My Brilliant Career, by Miles Franklin

Chapter Twenty-Eight

To Life

It is indelibly imprinted on my memory in a manner which royal joy, fame, pleasure, and excitement beyond the dream of poets could never efface, not though I should be cursed with a life of five-score years. I will paint it truthfully — letter for letter as it was.

It was twenty-six miles from Yarnung to Barney’s Gap, as M’Swat’s place was named. He had brought a light wagonette and pair to convey me thither.

As we drove along, I quite liked my master. Of course, we were of calibre too totally unlike ever to be congenial companions, but I appreciated his sound common sense in the little matters within his range, and his bluntly straightforward, fairly good-natured, manner. He was an utterly ignorant man, with small ideas according to the sphere which he fitted, and which fitted him; but he was “a man for a’ that, an’ a’ that”.

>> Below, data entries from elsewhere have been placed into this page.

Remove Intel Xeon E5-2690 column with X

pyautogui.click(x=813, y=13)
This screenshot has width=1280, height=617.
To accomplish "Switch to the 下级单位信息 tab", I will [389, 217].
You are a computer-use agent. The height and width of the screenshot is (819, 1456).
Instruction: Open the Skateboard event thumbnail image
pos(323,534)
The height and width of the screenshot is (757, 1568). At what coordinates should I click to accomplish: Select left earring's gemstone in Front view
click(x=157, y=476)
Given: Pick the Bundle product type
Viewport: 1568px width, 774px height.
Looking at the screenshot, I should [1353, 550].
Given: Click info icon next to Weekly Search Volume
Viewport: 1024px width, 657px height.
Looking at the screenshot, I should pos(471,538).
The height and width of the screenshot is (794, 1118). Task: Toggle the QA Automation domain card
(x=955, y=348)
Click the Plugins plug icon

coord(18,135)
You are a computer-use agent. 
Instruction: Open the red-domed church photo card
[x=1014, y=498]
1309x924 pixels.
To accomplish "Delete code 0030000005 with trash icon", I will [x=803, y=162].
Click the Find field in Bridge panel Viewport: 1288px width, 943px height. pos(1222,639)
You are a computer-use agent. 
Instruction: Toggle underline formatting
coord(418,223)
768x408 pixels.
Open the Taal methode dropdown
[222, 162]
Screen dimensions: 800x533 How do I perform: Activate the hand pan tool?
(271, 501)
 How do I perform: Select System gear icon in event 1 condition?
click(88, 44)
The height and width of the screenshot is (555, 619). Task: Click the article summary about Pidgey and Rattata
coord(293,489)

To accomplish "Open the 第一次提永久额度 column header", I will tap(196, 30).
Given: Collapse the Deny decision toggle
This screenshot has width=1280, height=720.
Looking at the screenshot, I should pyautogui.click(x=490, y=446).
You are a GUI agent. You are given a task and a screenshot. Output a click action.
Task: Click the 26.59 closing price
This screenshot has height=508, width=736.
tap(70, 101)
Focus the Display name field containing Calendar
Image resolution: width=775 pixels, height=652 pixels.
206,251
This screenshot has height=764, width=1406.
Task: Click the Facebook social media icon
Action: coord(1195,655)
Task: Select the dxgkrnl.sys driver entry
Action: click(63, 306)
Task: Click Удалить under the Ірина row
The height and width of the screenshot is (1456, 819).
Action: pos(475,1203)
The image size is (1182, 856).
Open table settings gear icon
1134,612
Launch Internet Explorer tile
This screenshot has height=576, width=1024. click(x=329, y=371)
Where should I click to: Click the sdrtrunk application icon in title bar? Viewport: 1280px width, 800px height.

He and my father had been boys together. Years and years ago M’Swat’s father had been blacksmith on my father’s station, and the little boys had played together, and, in spite of their then difference in station, had formed a friendship which lived and bore fruit at this hour. I wished that their youthful relations had been inimical, not friendly.

We left the pub in Yarnung at nine, and arrived at our destination somewhere about two o’clock in the afternoon.

I had waxed quite cheerful, and began to look upon the situation in a sensible light. It was necessary that I should stand up to the guns of life at one time or another, and why not now? M’Swat’s might not be so bad after all. Even if they were dirty, they would surely be willing to improve if I exercised tact in introducing a few measures. I was not afraid of work, and would do many things. But all these ideas were knocked on the head, like a dairyman’s surplus calves, when on entering Barney’s Gap we descended a rough road to the house, which was built in a narrow gully between two steep stony hills, which, destitute of grass, rose like grim walls of rock, imparting a desolate and prison-like aspect.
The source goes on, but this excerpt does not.